__The request__
Count the lines in the listing below that contain the string "column", and give only that number.

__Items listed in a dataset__
┏━━
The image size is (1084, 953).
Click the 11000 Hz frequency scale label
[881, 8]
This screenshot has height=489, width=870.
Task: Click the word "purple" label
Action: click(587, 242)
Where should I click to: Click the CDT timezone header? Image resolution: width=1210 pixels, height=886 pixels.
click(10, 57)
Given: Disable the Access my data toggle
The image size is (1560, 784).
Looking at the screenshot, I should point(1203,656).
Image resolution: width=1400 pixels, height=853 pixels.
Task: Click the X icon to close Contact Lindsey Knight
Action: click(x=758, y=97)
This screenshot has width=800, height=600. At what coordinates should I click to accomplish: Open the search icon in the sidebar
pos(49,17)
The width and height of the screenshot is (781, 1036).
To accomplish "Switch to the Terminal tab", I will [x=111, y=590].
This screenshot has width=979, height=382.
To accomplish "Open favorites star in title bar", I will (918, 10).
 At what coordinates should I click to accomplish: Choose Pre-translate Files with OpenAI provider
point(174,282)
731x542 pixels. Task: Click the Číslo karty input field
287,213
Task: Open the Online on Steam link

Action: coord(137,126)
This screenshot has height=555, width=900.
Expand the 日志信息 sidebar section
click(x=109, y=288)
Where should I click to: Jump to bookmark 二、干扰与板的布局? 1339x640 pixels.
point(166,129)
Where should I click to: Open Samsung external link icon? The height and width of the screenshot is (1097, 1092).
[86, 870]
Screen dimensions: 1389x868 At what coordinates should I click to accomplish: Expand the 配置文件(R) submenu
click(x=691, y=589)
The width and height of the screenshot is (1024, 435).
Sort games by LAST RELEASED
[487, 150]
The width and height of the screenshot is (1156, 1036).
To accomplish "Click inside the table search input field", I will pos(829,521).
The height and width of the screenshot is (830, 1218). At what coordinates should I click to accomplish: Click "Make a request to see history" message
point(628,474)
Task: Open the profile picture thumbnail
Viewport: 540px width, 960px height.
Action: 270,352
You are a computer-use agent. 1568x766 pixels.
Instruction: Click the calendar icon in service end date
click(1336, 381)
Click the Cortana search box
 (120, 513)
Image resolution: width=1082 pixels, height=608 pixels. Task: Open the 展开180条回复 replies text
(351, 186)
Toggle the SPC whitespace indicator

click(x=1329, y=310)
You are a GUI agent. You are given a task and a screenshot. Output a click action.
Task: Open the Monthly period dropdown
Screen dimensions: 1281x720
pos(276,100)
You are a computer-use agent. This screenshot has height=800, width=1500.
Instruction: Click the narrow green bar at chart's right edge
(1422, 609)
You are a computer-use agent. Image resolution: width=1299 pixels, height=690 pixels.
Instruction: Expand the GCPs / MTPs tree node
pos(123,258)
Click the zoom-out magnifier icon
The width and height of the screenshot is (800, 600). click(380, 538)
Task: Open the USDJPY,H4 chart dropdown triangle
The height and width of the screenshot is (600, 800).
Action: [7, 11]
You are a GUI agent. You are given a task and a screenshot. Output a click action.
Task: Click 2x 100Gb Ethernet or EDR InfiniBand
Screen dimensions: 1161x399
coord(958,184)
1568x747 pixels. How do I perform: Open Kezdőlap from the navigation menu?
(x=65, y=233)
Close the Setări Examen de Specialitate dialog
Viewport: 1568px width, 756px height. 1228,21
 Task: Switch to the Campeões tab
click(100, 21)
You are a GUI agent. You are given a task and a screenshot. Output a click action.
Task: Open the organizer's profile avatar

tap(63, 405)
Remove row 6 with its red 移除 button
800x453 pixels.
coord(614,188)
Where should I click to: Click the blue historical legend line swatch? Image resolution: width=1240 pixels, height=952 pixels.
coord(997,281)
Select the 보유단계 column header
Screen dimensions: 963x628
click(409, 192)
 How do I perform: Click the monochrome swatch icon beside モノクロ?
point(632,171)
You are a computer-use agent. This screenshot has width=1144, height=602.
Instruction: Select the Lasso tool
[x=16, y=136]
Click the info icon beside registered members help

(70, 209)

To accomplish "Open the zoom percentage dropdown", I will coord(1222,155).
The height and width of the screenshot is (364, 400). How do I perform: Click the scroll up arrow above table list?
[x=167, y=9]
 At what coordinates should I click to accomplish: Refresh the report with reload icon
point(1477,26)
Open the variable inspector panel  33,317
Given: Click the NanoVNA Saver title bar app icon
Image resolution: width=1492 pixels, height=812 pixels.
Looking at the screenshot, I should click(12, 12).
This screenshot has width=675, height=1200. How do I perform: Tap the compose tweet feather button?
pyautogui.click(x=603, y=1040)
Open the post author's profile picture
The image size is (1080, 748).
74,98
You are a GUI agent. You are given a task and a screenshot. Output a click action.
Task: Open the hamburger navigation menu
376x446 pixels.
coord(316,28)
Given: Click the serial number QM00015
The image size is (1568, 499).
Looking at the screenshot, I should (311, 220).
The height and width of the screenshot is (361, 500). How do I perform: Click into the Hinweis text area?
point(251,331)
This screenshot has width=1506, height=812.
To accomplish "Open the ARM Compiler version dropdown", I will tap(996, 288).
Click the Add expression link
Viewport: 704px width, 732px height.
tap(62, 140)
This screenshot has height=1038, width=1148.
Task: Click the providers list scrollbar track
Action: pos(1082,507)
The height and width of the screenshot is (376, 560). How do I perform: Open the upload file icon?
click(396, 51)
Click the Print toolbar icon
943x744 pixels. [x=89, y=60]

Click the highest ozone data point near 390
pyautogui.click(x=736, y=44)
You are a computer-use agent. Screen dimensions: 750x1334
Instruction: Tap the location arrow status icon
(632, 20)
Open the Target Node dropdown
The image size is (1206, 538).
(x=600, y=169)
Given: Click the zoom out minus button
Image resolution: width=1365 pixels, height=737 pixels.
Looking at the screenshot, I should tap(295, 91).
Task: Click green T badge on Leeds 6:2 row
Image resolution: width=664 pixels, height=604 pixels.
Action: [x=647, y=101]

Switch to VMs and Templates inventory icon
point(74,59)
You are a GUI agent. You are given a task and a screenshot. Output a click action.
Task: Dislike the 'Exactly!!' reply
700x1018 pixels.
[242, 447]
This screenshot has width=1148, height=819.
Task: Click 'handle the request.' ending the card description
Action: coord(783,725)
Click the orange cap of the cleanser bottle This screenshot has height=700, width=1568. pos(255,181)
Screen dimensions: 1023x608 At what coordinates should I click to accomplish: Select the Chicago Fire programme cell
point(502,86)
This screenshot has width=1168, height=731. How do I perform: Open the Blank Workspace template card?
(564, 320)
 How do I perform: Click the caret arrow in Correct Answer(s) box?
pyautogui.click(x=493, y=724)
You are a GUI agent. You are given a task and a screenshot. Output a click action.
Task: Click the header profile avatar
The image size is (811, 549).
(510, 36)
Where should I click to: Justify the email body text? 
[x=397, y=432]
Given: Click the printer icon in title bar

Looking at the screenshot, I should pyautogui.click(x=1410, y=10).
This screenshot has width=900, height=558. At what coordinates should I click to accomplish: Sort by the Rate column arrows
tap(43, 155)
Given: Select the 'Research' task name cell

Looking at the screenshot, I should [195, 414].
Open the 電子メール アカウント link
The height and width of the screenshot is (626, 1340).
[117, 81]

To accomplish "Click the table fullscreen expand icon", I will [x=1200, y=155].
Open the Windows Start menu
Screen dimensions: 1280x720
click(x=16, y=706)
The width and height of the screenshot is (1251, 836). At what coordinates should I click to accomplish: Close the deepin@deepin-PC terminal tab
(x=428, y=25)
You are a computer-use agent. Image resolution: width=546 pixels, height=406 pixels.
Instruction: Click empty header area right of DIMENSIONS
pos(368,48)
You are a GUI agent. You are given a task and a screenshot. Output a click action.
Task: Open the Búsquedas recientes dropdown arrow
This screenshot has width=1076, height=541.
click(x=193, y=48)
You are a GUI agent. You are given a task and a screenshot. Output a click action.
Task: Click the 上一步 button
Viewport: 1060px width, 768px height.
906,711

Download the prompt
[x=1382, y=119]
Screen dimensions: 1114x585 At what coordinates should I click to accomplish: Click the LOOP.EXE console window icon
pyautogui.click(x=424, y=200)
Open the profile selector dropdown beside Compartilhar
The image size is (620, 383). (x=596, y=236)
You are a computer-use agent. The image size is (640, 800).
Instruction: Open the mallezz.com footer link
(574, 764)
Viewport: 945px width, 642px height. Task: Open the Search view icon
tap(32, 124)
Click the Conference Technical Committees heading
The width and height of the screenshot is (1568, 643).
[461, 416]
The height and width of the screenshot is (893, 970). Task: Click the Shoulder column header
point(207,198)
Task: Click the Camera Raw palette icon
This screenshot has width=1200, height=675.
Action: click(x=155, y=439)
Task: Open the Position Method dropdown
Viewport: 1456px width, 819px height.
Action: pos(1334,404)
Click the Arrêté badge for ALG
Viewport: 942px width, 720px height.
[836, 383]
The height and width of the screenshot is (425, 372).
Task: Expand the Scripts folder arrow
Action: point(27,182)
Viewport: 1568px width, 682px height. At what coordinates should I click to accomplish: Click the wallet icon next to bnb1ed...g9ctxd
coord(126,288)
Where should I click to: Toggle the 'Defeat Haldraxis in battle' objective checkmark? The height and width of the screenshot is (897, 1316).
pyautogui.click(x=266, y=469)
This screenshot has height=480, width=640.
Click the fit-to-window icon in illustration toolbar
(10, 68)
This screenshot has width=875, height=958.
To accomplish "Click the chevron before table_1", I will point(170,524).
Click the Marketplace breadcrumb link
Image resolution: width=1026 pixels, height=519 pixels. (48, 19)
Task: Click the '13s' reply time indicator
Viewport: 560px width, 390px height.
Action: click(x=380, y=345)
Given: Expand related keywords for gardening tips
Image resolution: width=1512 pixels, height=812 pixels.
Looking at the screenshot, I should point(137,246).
┗━━
__Result of the exercise__
3